And it was that still more typical American, Abraham Lincoln, who
declared his equal confidence in the political wisdom of this collective
being. "You can fool all the people some of the time and some of the
people all the time, but you cannot fool all the people all the time."
The thing is in the very opening words of the American Constitution, and
Theodore Parker calls it "the American idea" and pitches a still higher
note: "A government of all the people, by all the people, for all the
people; a government of all the principles of eternal justice, _the
unchanging law of God."_
It is unavoidable that a collective wisdom distinct from any individual
and personal one is intended in these passages. Mr. Norris, for example,
never figured to himself a great wave of critical discrimination
sweeping through the ranks of the various provision trades and a
multitude of simple, plain burgesses preferring Shakespeare and setting
Marlowe aside. Such a particularisation of his statement would have at
once reduced it to absurdity. Nor does any American see the people
particularised in that way. They believe in the People one and
indivisible, a simple, mystical being, which pervades and dominates the
community and determines its final collective consequences.
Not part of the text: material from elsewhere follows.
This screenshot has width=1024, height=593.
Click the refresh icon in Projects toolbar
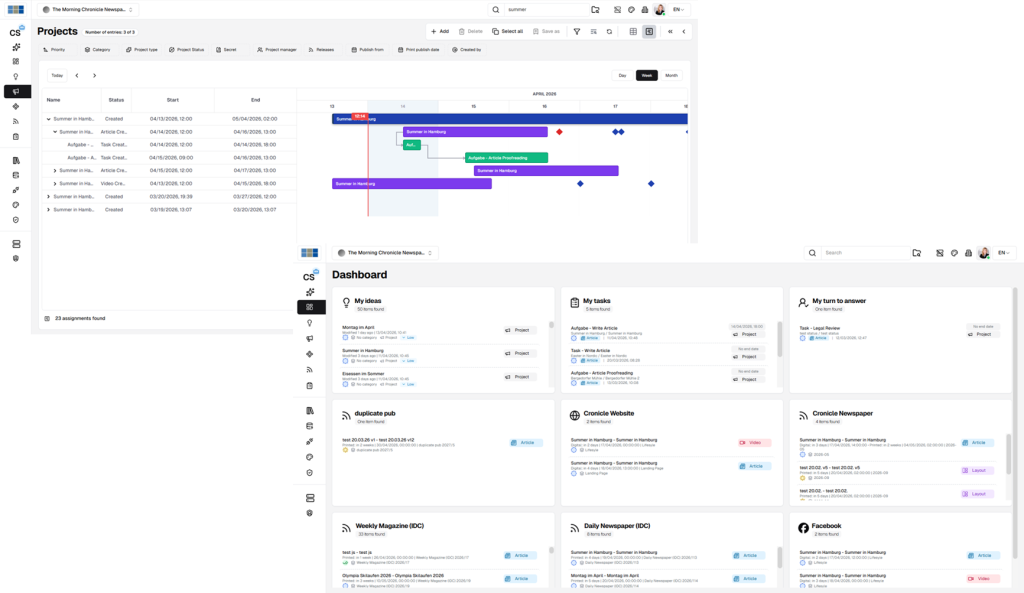click(x=609, y=31)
Now upon the belief that there is a People rests a large part of the
political organisation of the modern world. The idea was one of the
chief fruits of the speculations of the eighteenth century, and the
American Constitution is its most perfect expression. One turns,
therefore, inevitably to the American instance, not because it is the
only one, but because there is the thing in its least complicated form.
We have there an almost exactly logical realisation of this belief. The
whole political machine is designed and expressed to register the
People's will, literature is entirely rewarded and controlled by the
effectual suffrages of the bookseller's counter, science (until private
endowment intervened) was in the hands of the State Legislatures, and
religion the concern of the voluntary congregations.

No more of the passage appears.